As one of the legal professions most proficient masters of Microsoft Word (so I say, and I have references), I was surprised to learn that some Canadian company I've never heard of convinced a District Court Judge in the Eastern District of Texas to enjoin Microsoft from selling versions of Microsoft Word in 60 days. Ashby Jones, Microsoft Word-less? (August 12, 2009) http://blogs.wsj.com/law/. The patent at issue concerns Microsoft's use of custom XML in newer versions of Microsoft Word. What's that you ask? The simple version requires understanding what is meant by XML. XML refers to Extensible Markup Language. This language allows a structured document to be marked with tags that describe the type of content in various sections. This markup allows data to be pulled from the document, along with the tags that describe the type of data. If you know the purpose of each part of a document, different programs can make use of the document in different ways that are all consistent with the markup.
Essentially, Microsoft took the open XML standard and added some custom tags to the base standard, creating its own flavor of XML that is unique to Microsoft Word. i4i alleges that is holds a patent on the use of custom XML. The end result of this debacle will be reversal at the appellate level, a settlement between the companies, or a patch that simply switches off the use of custom XML in Word versions.

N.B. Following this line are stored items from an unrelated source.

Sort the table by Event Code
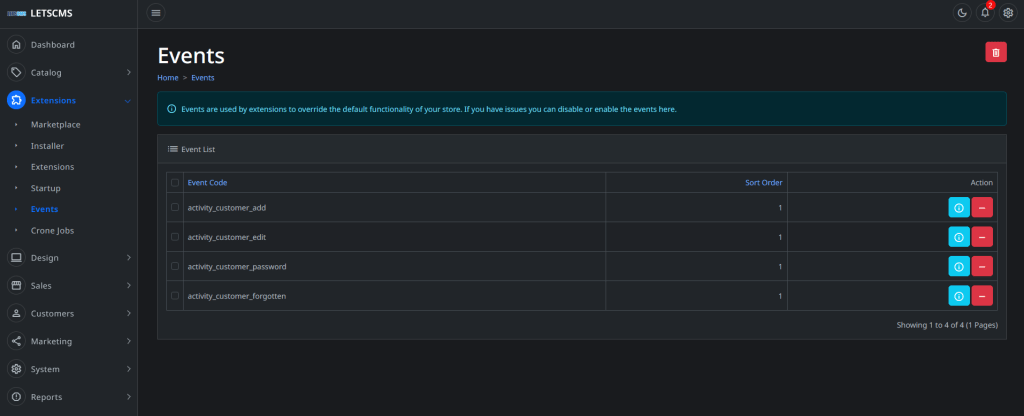point(207,183)
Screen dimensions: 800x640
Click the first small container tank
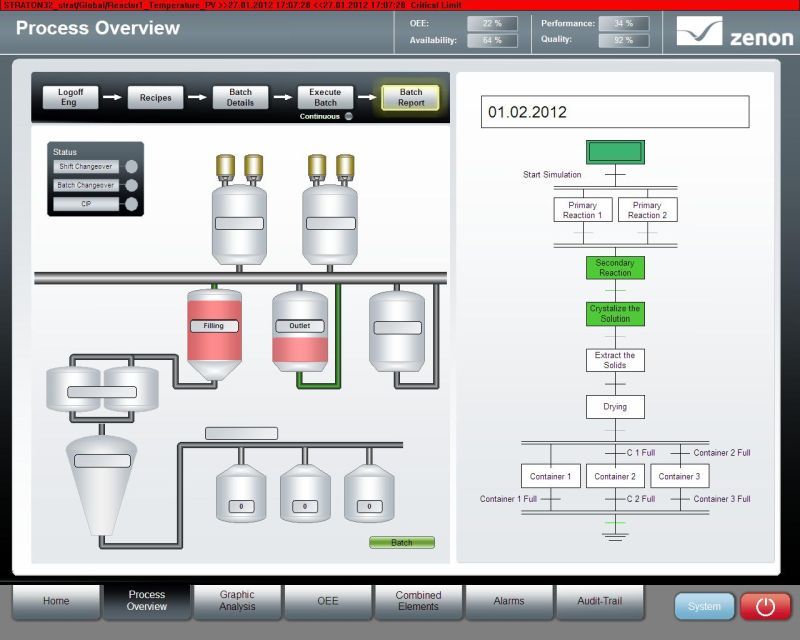pos(241,494)
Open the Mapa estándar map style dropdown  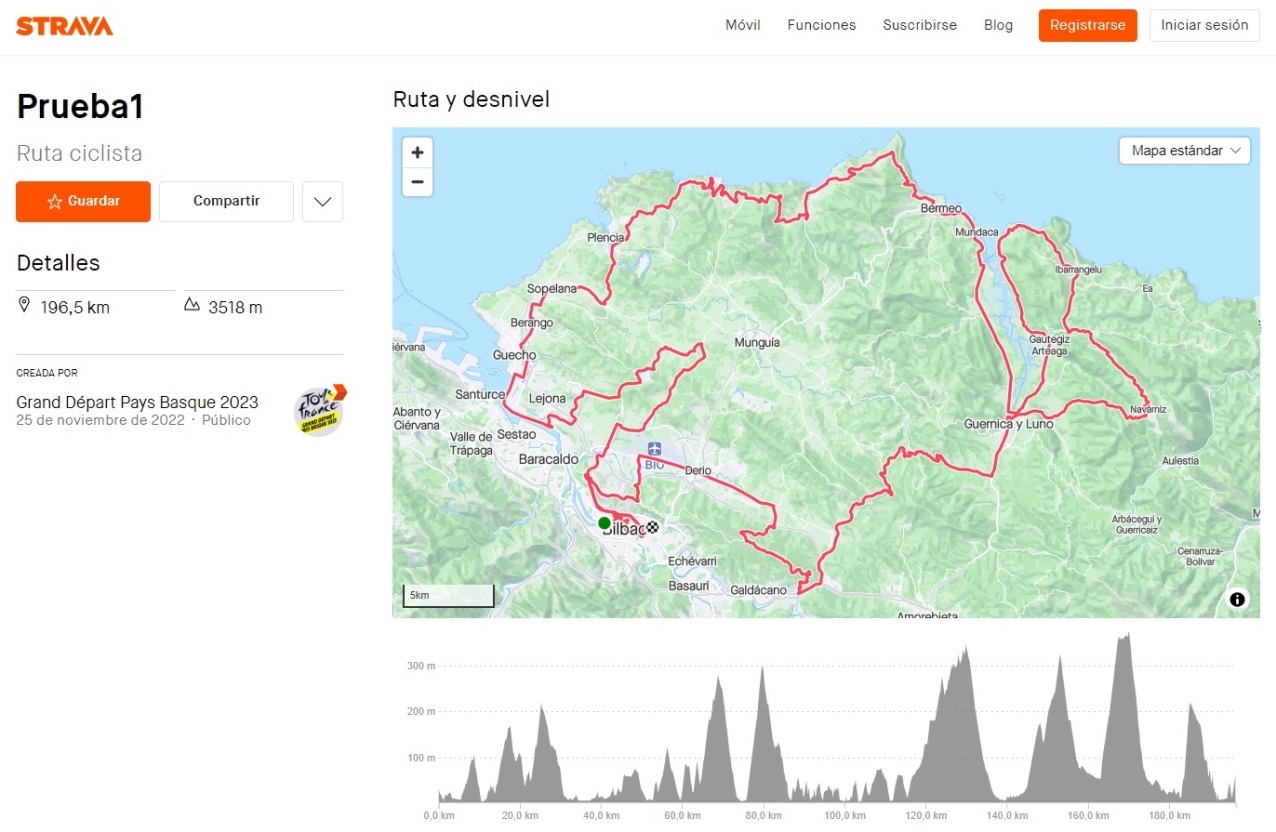(1185, 151)
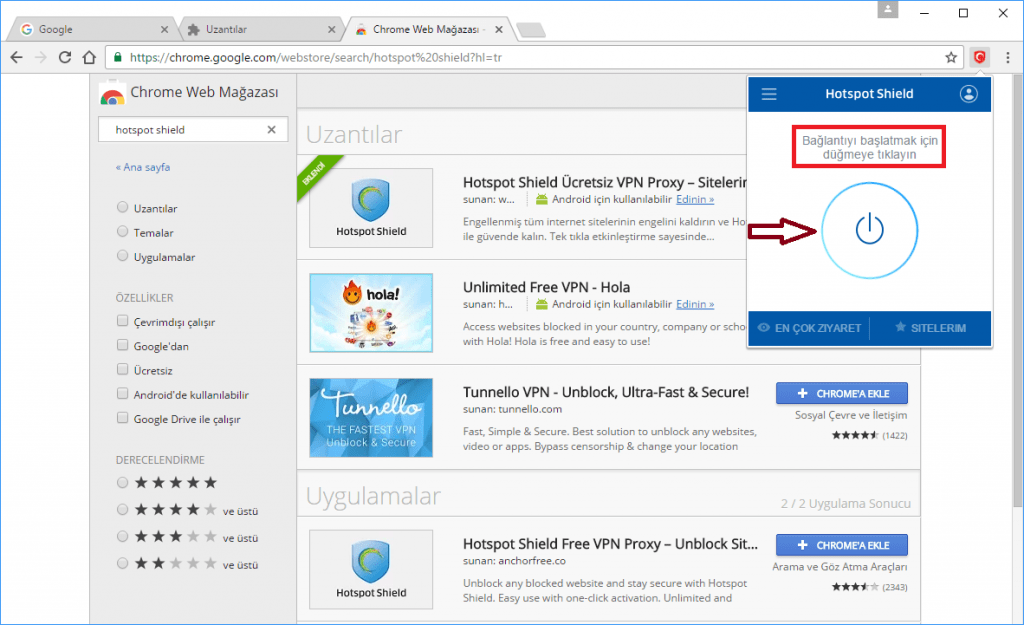Bookmark this page with the star icon
Viewport: 1024px width, 625px height.
point(951,57)
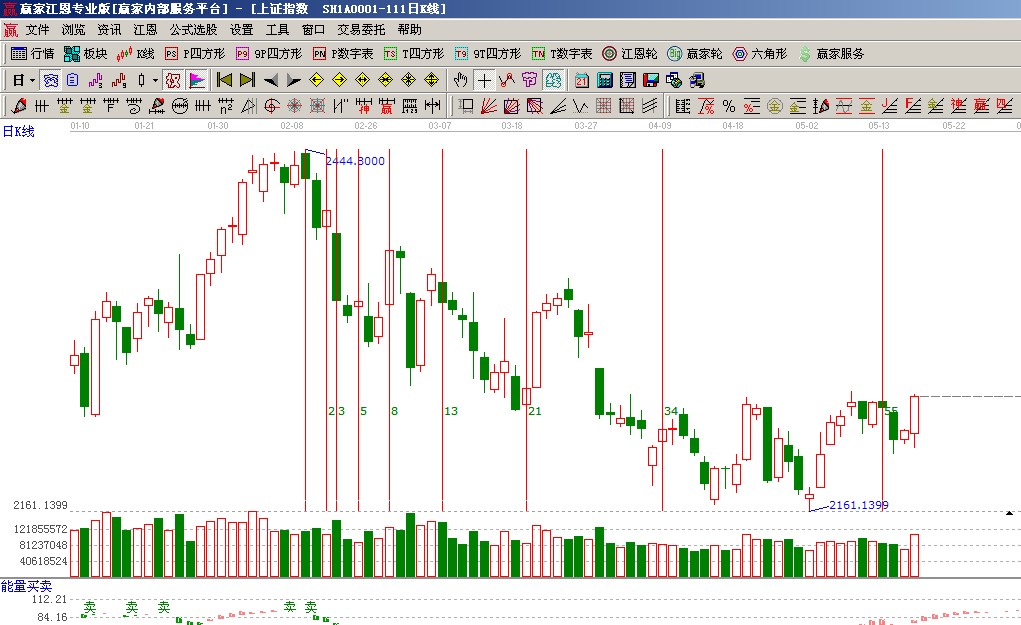Open the 行情 market quotes view
Screen dimensions: 1021x625
click(33, 54)
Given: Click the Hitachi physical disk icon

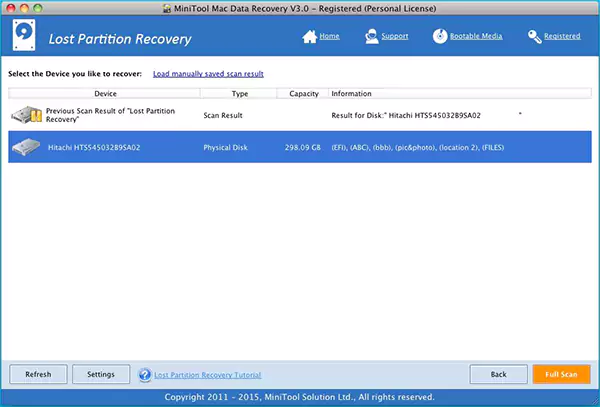Looking at the screenshot, I should [x=25, y=147].
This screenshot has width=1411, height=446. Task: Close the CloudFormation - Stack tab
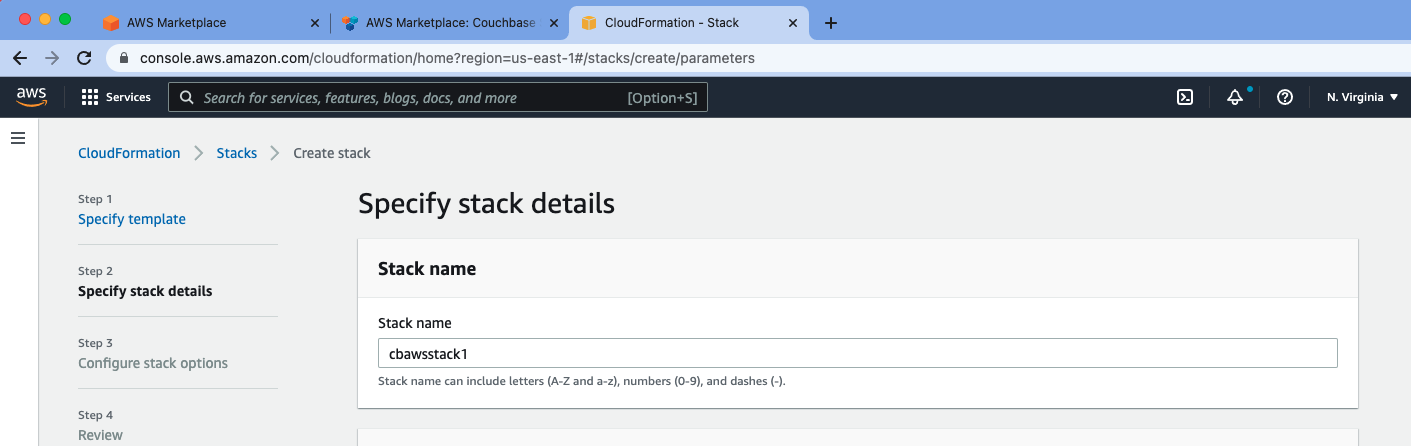tap(792, 23)
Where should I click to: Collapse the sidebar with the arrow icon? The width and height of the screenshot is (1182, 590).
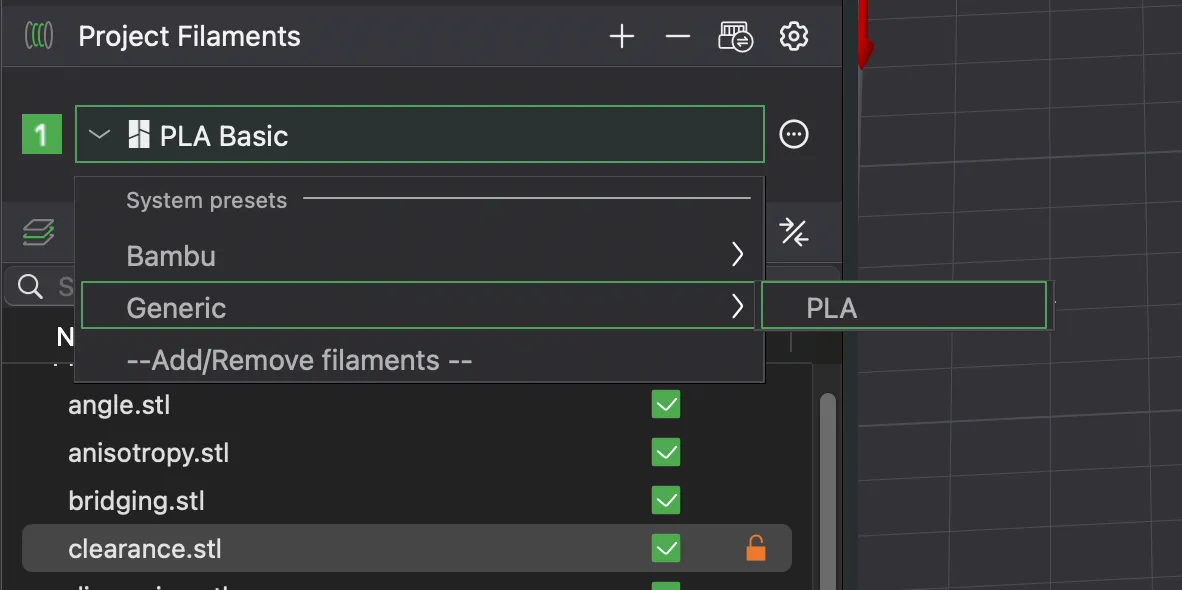(793, 231)
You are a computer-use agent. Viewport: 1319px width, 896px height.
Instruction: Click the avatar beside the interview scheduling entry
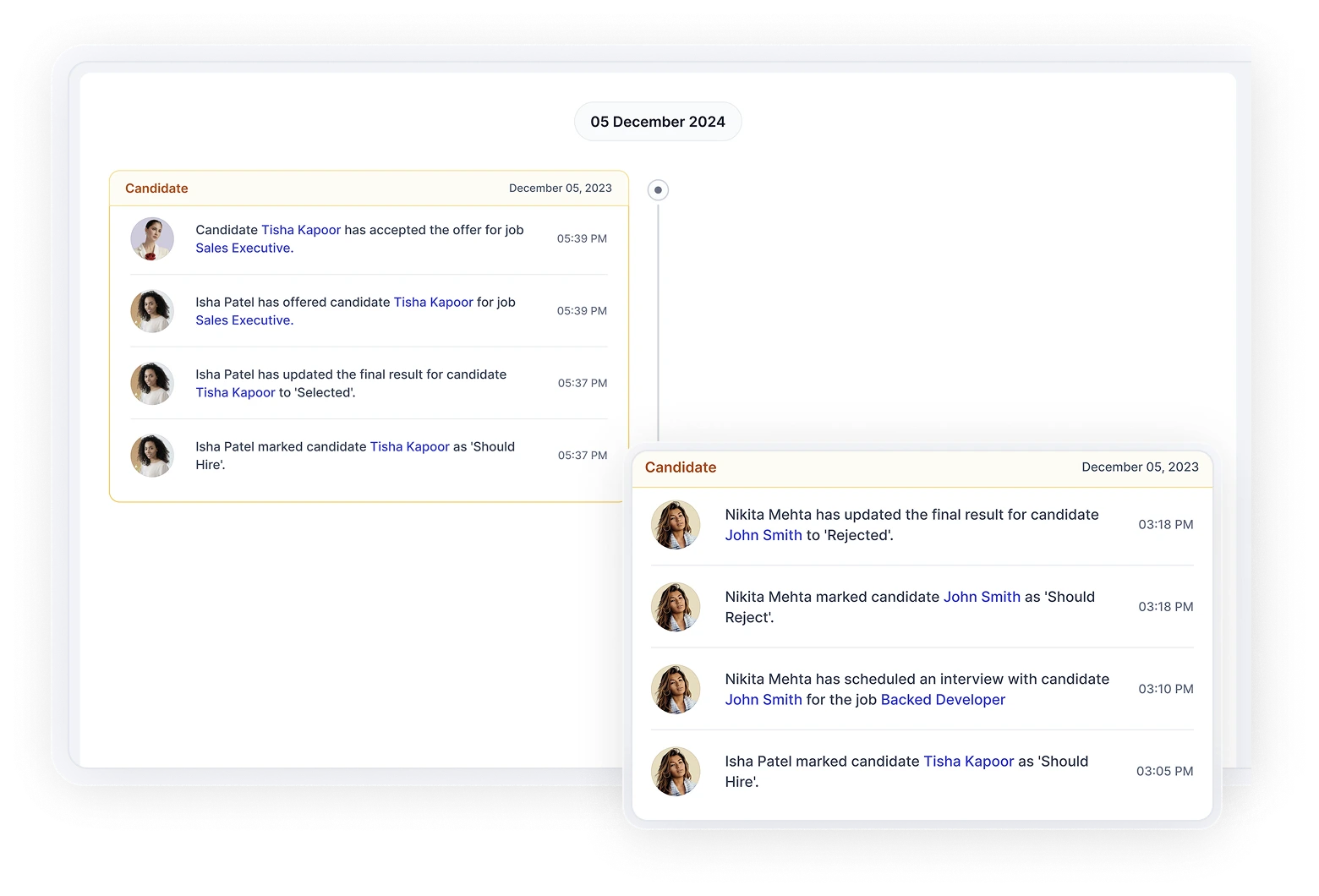coord(676,689)
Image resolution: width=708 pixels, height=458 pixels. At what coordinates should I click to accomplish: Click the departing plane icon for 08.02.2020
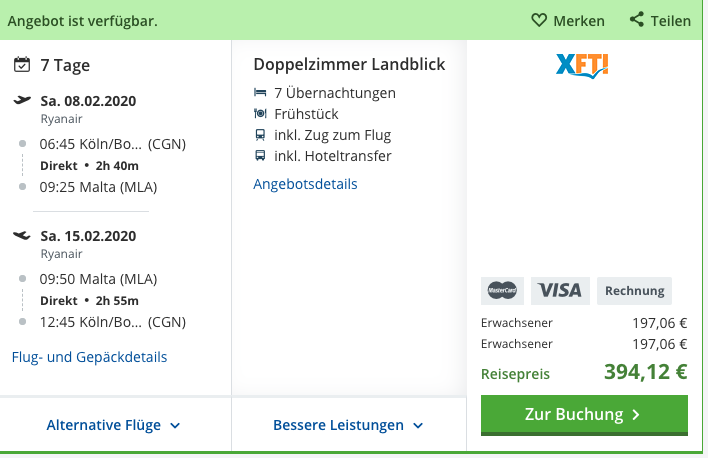(x=22, y=100)
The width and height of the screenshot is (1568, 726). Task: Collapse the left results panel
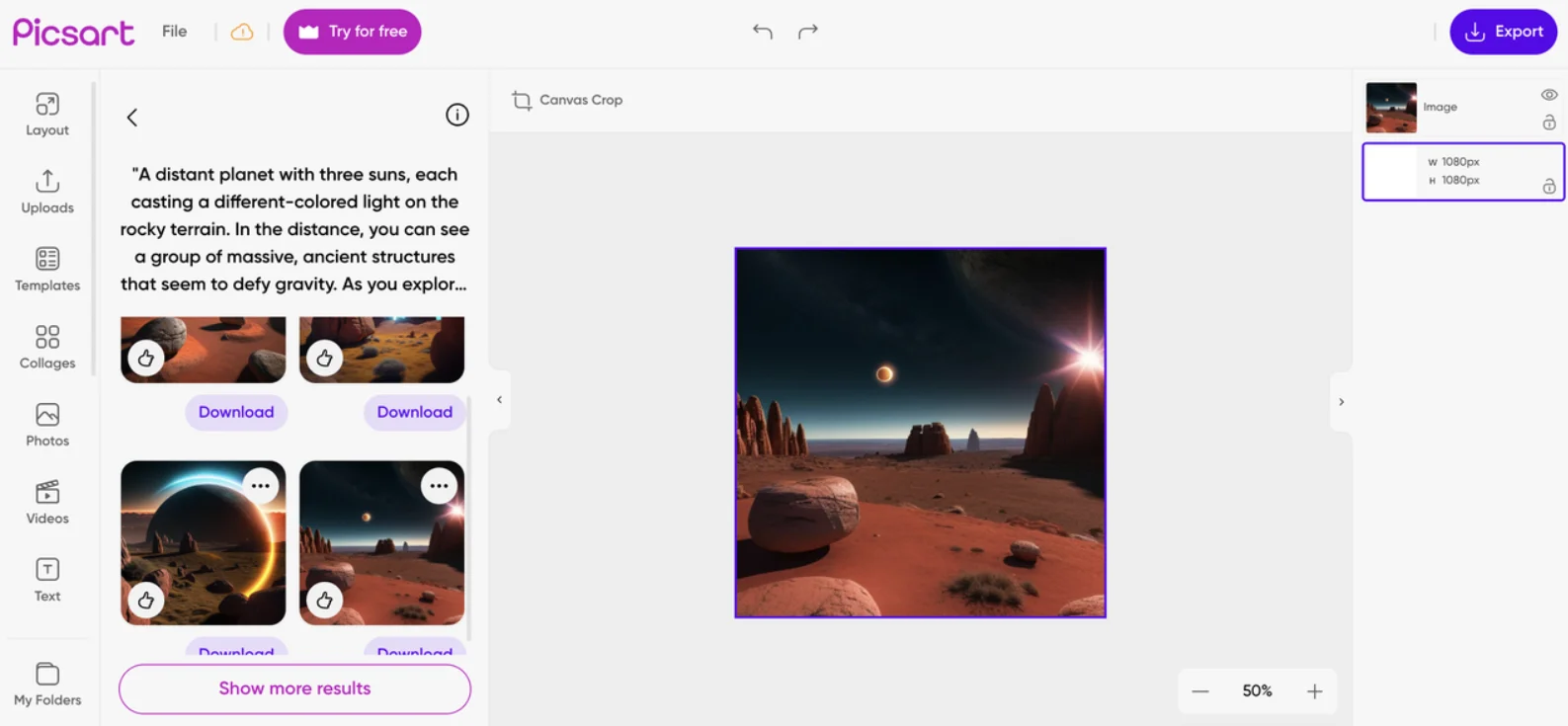click(x=500, y=400)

Such a patch would have no effect on documents saved in the older DOC format.
For those interested in some additional information about XML, PCWorld has a helpful article that describes XML in clear and simple terms:
Think of XML as a way to define what kind of information goes into a document. So, as I'm writing this story in Word, I could hypothetically use XML to denote the story's title as "headline," my name as "byline," and the article itself as the "body."
Jared Newman, Microsoft Word Lawsuit: XML Explained (August 13, 2009) www.pcworld.com. See the article for some futher explanation of how one might use such content definitional markup.